Last week, the Daily Caller published an article in which a former VA employee — Oliver Mitchell — said that Los Angeles VA officials in 2009 knowingly erased thousands of patient exam requests in an effort to reduce a growing backlog of requests.
Mitchell — who filed a complaint with the VA Inspector General and currently is pursuing a lawsuit for wrongful termination — said, “We just didn’t have the resources to conduct all of those exams. Basically we would get about 3,000 requests a month for [medical] exams, but in a 30-day period we only had the resources to do about 800. That rolls over to the next month and creates a backlog.” He added that VA “didn’t know how to address the issue.”
The article also cites audio recordings from a November 2008 meeting at which VA Greater Los Angeles Medical Center officials discussed canceling medical requests and deleting medical files from 2001 (Howley, Daily Caller, 2/24).
VA Disputes Claims
During a House Veterans’ Affairs Committee hearing, VA Undersecretary for Health Robert Petzel called the claims “scurrilous,” saying the actions in question were part of “a carefully thought out review” and were not an “attempt to eliminate records,” the Military Times reports.
Petzel acknowledged that about 300 requests were closed because patients had either changed their address or failed to respond to multiple attempts to contact them.
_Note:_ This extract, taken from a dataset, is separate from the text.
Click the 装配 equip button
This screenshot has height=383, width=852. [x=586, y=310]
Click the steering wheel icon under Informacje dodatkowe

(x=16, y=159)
He noted that none of the files were destroyed and none of the patients were actively seeking care (Shane, Military Times, 2/26).
In a blog post following the hearing, Dean Norman, chief of staff for the VA Greater Los Angeles Healthcare System, said, “VA has established a record of safe, exceptional health care that is consistently recognized by independent reviews and organizations.” He added, “VA did not destroy patients’ personal medical records in VA’s electronic health record system, which has been in place since the 1990s” (Norman, “Vantage Point,” 2/26).